**Activity:** Filter this listing down to the lines that contain the word "Terms", and copy them.

**Records shown:**

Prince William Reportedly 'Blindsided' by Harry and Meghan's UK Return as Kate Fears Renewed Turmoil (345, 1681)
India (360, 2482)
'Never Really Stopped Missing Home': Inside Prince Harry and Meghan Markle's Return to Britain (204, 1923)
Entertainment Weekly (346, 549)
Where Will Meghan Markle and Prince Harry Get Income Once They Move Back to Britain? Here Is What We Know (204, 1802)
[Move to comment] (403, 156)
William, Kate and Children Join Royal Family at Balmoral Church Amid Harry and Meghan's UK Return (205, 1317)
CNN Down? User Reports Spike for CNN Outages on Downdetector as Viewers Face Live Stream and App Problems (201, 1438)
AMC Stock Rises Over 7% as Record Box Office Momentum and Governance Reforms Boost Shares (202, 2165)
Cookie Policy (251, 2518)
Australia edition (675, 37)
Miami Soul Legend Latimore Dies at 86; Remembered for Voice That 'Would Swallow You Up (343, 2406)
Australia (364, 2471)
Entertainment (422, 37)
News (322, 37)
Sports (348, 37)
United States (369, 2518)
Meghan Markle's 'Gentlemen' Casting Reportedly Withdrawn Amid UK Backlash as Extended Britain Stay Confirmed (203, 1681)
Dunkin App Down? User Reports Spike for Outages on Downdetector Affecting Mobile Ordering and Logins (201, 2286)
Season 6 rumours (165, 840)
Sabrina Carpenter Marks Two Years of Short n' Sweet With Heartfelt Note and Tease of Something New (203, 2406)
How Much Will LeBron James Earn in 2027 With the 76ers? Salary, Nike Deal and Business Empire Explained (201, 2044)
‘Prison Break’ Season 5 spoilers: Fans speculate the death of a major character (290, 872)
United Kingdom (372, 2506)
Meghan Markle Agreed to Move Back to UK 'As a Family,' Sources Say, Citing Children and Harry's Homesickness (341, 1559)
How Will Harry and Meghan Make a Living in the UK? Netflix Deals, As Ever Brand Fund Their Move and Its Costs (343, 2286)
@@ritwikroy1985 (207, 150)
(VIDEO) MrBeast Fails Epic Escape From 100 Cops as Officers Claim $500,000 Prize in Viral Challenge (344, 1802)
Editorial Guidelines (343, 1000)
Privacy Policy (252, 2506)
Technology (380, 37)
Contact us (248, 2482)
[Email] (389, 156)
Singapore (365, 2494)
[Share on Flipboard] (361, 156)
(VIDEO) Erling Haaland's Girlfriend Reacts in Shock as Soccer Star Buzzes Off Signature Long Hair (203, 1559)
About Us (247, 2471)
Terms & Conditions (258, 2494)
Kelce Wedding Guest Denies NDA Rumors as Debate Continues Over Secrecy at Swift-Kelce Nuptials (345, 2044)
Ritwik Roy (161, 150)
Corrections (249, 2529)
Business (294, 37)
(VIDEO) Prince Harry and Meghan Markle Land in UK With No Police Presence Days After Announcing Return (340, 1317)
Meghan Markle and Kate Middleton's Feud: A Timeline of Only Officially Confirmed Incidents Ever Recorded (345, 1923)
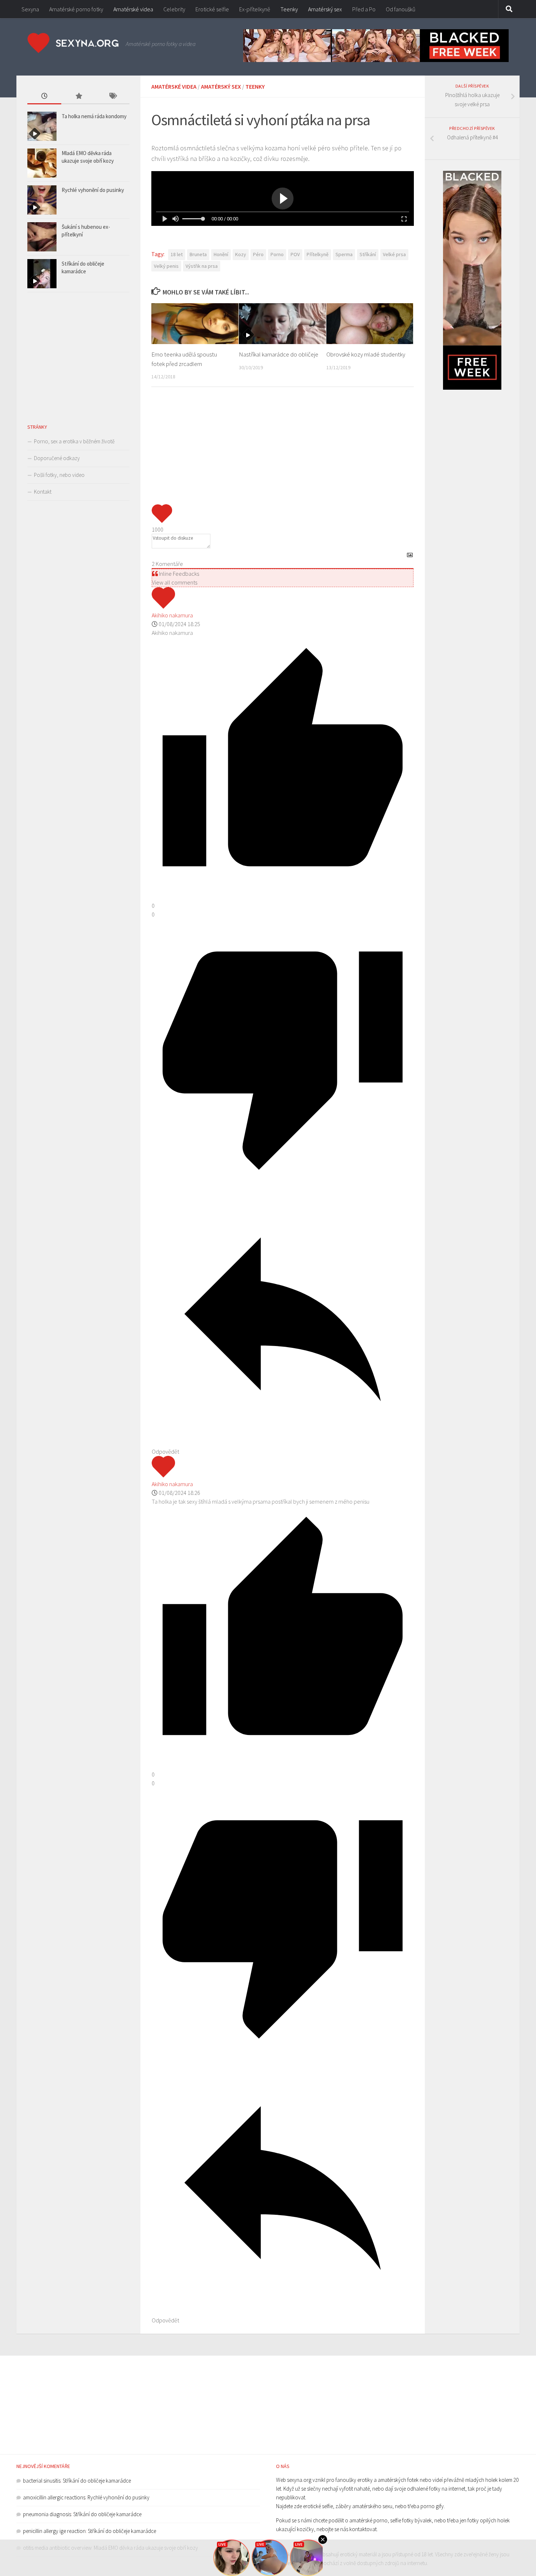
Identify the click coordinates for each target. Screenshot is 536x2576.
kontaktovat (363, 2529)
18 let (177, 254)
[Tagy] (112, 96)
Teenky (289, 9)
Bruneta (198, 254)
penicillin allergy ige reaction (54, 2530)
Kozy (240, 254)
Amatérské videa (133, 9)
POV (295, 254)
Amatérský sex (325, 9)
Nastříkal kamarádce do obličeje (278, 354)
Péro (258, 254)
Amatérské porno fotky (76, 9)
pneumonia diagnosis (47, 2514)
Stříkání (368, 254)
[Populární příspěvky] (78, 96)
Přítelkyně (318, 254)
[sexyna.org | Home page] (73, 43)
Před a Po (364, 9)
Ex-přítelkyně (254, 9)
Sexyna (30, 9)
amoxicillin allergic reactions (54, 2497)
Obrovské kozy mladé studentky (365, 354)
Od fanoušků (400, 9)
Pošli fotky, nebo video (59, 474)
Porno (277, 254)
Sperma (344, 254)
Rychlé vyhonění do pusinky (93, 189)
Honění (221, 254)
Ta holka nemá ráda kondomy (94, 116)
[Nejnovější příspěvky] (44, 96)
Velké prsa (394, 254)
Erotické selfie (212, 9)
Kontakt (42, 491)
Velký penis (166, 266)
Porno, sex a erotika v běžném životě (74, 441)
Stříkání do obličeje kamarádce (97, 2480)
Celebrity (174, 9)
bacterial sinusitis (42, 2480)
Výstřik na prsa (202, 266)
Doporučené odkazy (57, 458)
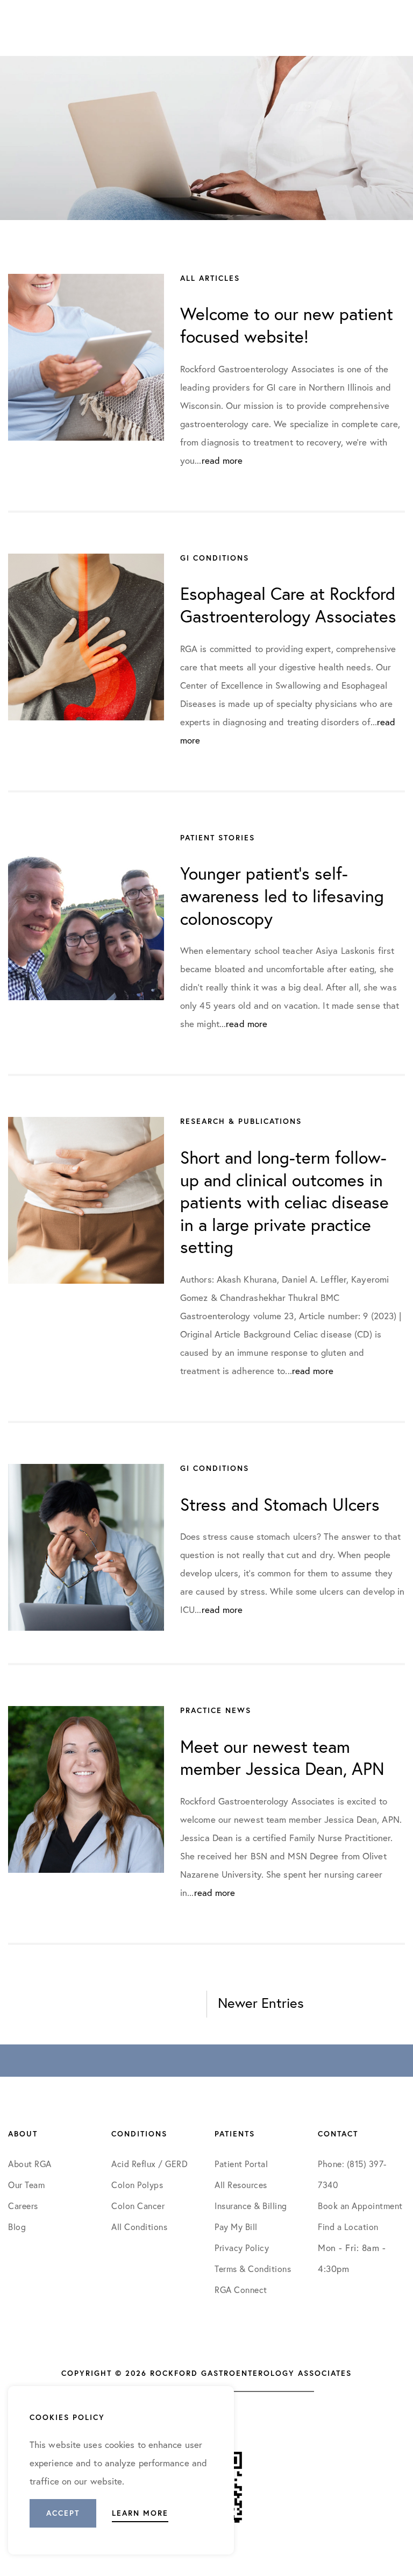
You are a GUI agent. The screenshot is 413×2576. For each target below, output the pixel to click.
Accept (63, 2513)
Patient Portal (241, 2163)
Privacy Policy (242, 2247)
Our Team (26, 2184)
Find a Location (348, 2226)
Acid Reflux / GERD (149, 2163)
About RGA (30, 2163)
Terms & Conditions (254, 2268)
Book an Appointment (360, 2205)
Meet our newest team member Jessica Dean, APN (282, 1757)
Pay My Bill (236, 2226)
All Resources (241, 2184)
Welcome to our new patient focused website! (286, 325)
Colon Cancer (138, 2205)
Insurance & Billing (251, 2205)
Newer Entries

**Response box:**
Terms & Conditions (258, 2494)
Terms & Conditions (254, 2268)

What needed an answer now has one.